[Stored dataset items]
>>>

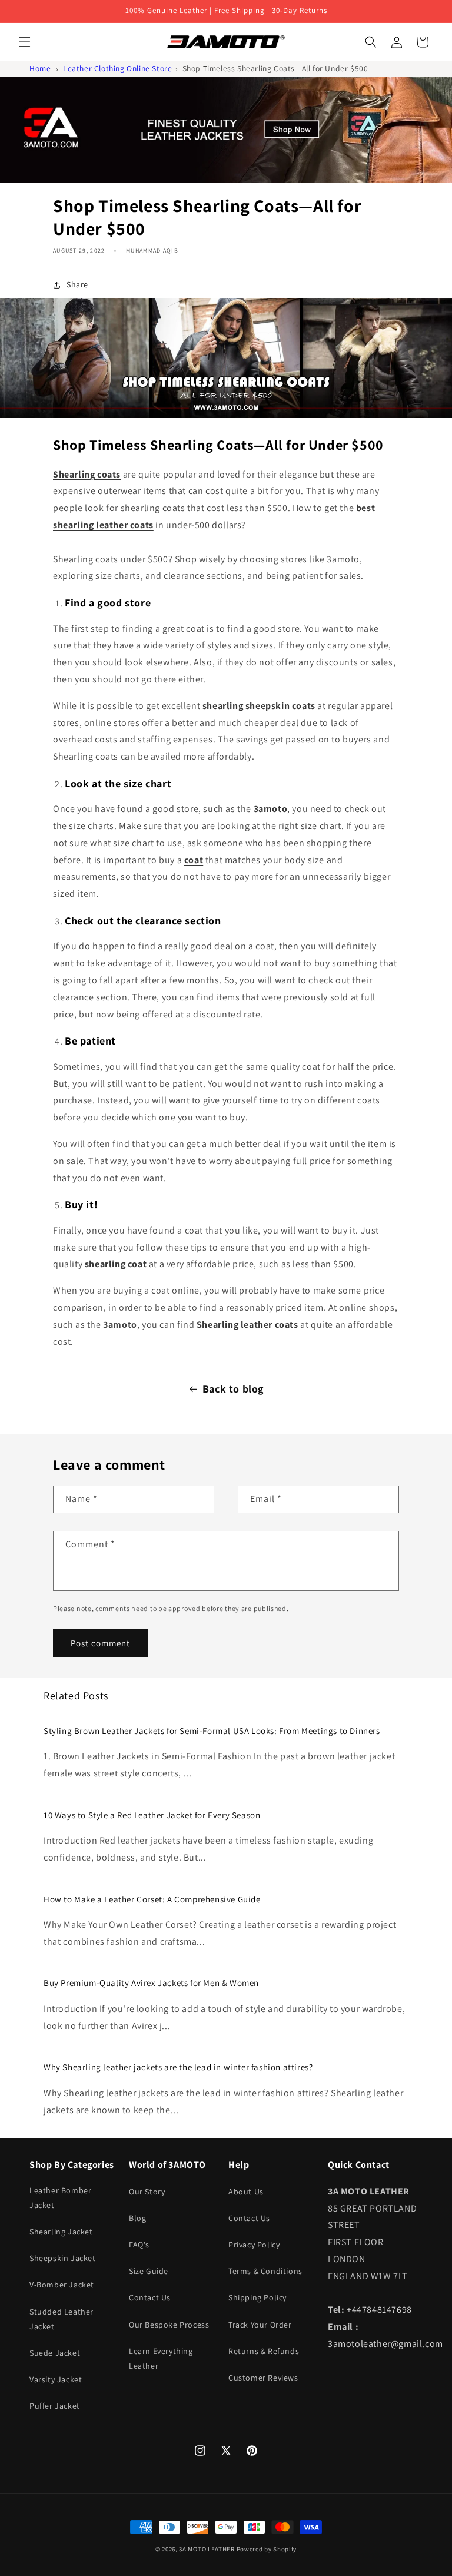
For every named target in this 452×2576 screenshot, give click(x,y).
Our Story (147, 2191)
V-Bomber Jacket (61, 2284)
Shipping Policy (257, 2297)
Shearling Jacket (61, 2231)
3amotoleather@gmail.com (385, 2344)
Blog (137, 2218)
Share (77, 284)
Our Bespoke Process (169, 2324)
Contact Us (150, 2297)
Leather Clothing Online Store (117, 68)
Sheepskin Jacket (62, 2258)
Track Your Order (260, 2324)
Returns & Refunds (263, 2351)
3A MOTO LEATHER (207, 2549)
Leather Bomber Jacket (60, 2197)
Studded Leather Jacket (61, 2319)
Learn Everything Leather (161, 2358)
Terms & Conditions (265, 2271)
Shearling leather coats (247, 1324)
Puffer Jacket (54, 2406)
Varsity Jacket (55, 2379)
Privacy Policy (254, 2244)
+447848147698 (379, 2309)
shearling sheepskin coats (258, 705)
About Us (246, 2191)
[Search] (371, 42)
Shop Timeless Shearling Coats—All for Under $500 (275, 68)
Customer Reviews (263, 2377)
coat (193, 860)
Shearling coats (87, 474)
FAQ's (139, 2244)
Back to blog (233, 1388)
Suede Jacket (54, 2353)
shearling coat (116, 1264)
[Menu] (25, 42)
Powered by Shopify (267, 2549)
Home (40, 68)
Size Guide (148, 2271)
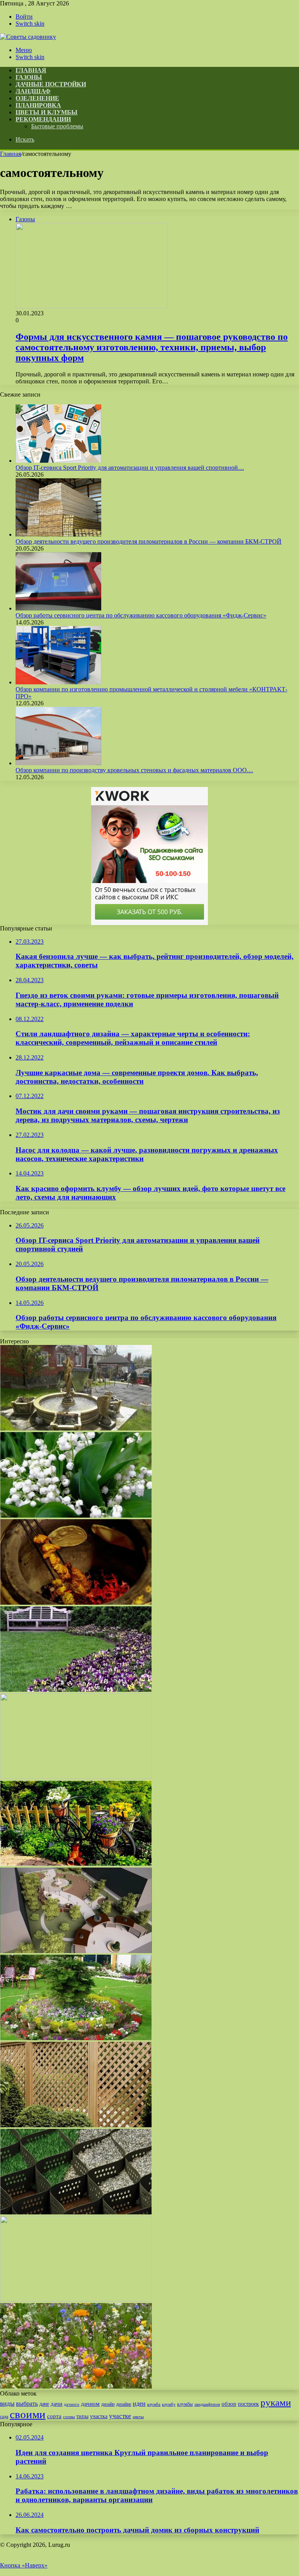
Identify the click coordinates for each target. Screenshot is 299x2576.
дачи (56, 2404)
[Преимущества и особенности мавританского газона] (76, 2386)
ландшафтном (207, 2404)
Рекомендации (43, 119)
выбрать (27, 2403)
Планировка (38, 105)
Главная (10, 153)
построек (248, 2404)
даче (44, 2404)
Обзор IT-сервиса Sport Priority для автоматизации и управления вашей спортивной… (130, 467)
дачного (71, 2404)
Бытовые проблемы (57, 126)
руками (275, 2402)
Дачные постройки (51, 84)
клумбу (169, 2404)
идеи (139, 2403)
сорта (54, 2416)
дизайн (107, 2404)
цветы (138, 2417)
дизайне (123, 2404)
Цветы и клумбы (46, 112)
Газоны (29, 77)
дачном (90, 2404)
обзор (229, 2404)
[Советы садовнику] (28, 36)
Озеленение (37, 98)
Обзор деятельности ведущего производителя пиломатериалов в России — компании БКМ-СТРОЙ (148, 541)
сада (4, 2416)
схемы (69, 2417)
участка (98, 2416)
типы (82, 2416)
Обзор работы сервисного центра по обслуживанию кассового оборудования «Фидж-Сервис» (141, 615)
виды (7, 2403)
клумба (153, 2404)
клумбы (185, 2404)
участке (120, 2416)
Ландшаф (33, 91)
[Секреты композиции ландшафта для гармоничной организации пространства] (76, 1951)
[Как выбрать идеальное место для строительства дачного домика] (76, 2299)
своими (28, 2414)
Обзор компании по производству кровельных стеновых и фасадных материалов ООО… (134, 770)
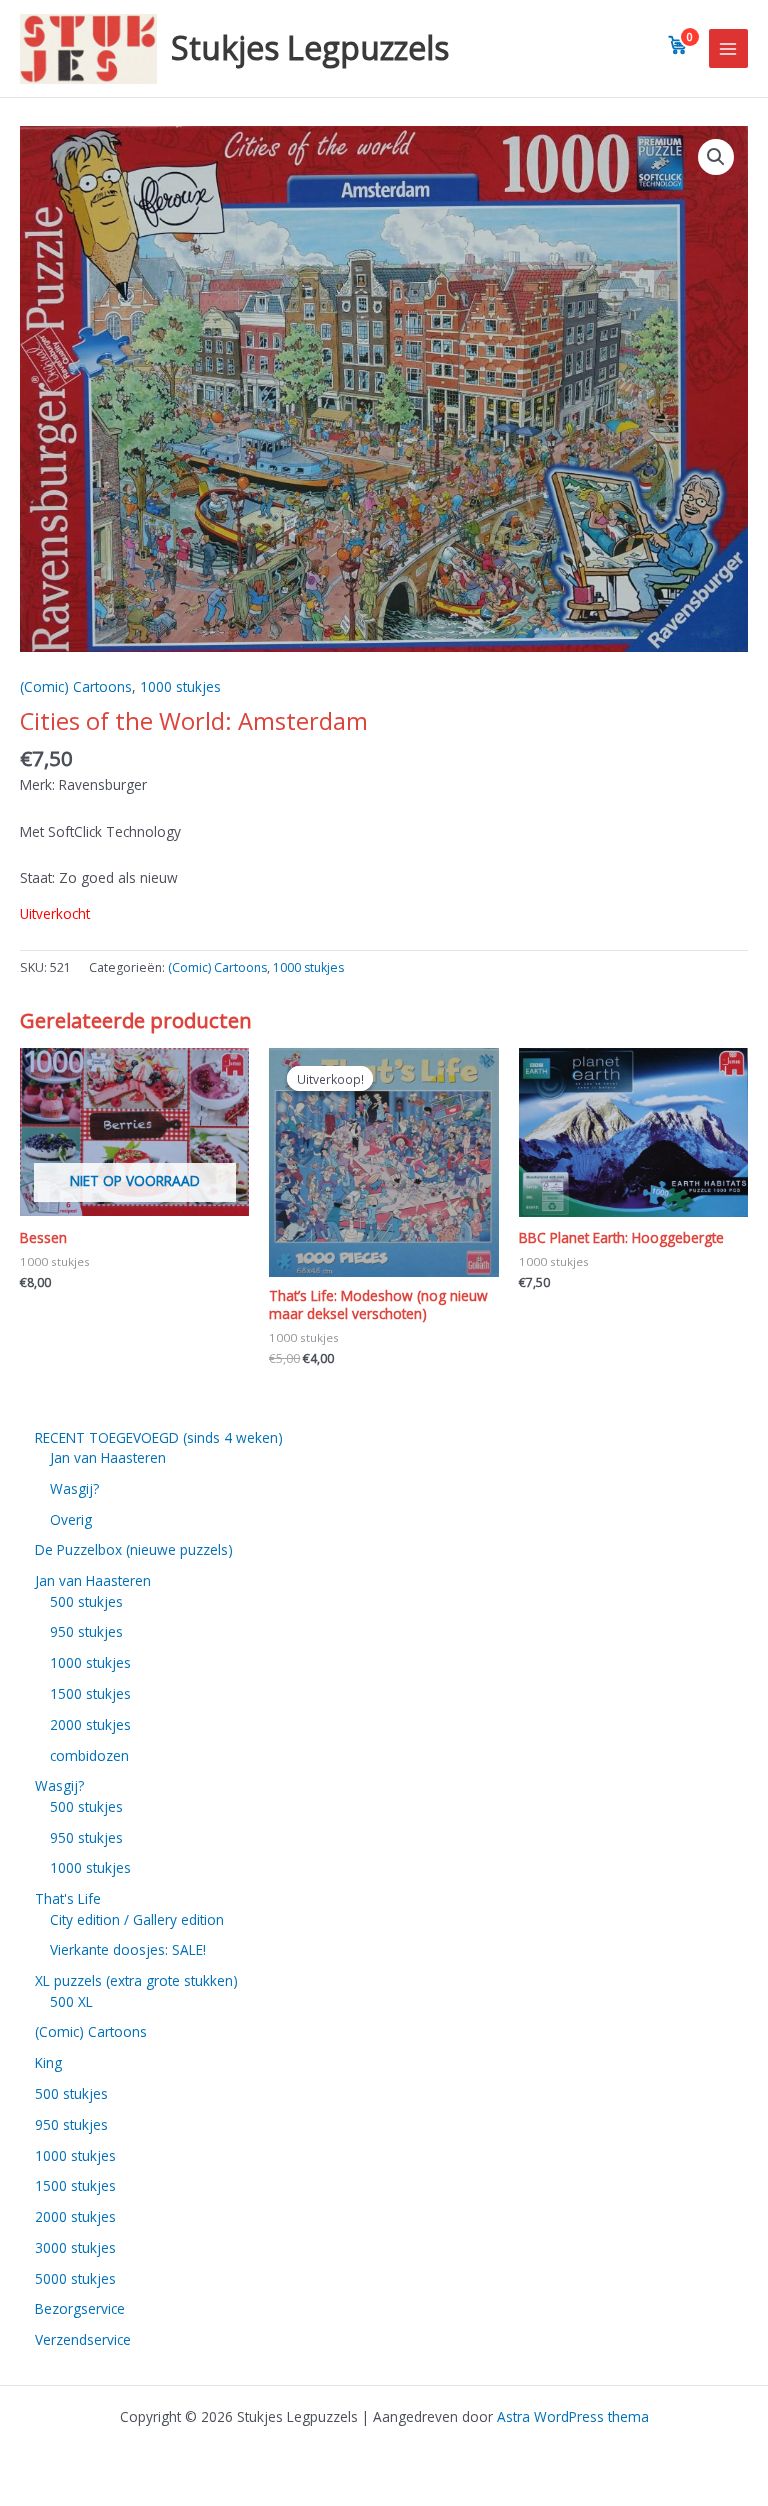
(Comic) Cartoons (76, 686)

<<<

**Aim of the task:** Exactly the lines from the one containing "виды (7, 2403)" to the final line of the entries are wanted; please write them out, both ends included, but not the pictures.

**Output of the exercise:**
виды (7, 2403)
клумба (153, 2404)
клумбы (185, 2404)
участке (120, 2416)
Ландшаф (33, 91)
[Секреты композиции ландшафта для гармоничной организации пространства] (76, 1951)
[Как выбрать идеальное место для строительства дачного домика] (76, 2299)
своими (28, 2414)
Обзор компании по производству кровельных стеновых и фасадных материалов ООО… (134, 770)
(Comic) Cartoons (76, 686)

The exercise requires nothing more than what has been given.